_TASK REQUIREMENTS_:
Answer these questions about the SysVar custom corrections text:
1. Unless SysVar supports it natively, what must be created manually to add custom corrections to the dataframe?
2. What value is assigned to 'title' in the custom calibration dictionary?
3. What must be updated before eigendecompose is called?

_TEXT EXCERPT_:
'''

At the moment, SysVar does not natively support adding custom corrections directly to the dataframe, unless you manually create a dedicated YAML or CSV file. For this example, we will assume that the custom correction is already present in the dataframe.

Now let’s create the dictionary that SysVar expects when building custom corrections:

[8]:

custom_calibration_info = {
    'dependant_variable': 'custom_calibration_id',
     'central_values': [1.0115, 0.8532, 1.1194, 0.9663,
      ],
     'query_targets': ["-10211", "10211", "-20211", "20211"], # These have to be strings
     'uncertainties': {'uncorrelated': {'unc': [0.0528, 0.0926, 0.1766, 0.0942]}},
     'unit': '',
     'title': 'custom_calibration_weight',
     'name': 'custom_calibration'}

Now, in the eigendecompose call, instead of passing the name of the systematic set, you should pass the custom calibration information, e.g. systematic_effect = custom_calibration_info

Before calling eigendecompose however, you need to update the main configuration file so that SysVar knows which templates and which channels are affected by this systematic.

[9]:

from sysvar.utils import read_yaml

settings = read_yaml("study_setup", "sysvar_101")

'''

_GIVEN RECORDS_:
'''

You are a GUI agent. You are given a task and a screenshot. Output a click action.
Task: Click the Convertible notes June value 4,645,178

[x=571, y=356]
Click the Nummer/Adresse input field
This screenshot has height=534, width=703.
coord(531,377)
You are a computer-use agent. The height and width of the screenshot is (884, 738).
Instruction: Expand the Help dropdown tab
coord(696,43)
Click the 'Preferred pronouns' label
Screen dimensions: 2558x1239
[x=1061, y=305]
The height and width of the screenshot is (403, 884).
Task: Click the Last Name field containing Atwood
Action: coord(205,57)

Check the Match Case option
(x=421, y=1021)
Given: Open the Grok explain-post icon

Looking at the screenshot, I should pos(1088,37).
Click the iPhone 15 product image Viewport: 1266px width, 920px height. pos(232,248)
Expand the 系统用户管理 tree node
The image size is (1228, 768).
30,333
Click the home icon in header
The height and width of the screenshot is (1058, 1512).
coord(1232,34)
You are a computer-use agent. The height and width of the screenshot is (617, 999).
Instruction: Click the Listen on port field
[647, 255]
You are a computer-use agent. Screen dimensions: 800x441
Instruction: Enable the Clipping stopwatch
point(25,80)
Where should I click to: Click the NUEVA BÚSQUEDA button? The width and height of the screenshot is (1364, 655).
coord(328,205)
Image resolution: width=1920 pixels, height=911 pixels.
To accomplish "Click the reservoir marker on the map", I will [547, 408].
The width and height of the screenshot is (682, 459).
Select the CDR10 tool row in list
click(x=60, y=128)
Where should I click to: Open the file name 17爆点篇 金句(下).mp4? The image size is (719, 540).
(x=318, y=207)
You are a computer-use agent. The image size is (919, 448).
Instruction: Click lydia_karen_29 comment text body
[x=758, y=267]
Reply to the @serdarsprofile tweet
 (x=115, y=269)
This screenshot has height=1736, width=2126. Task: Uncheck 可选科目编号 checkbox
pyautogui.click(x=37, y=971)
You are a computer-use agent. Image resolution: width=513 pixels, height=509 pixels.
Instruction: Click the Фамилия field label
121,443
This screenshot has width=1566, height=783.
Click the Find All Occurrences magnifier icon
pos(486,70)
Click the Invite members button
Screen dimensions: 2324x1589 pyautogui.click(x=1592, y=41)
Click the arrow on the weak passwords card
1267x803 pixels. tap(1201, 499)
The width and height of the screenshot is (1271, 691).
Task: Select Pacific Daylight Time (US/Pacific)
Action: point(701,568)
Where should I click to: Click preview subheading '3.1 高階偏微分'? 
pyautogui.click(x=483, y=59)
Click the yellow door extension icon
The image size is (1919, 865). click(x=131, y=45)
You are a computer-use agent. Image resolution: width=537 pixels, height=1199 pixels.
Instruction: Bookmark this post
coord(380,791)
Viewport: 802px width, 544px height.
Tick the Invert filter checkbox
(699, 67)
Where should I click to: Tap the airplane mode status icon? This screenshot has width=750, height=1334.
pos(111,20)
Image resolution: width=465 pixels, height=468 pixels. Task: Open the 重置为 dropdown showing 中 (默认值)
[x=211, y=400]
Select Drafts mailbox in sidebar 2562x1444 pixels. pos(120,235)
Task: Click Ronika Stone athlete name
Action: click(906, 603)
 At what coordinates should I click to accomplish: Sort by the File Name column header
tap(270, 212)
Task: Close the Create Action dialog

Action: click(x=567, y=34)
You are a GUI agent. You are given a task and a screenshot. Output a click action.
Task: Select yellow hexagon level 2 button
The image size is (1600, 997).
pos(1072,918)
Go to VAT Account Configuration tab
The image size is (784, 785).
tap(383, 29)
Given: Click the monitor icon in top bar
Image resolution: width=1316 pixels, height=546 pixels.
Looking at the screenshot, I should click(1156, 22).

'''

_EXERCISE OUTPUT_:
1. A dedicated YAML or CSV file.
2. 'custom_calibration_weight'
3. The main configuration file, so that SysVar knows which templates and which channels are affected by this systematic.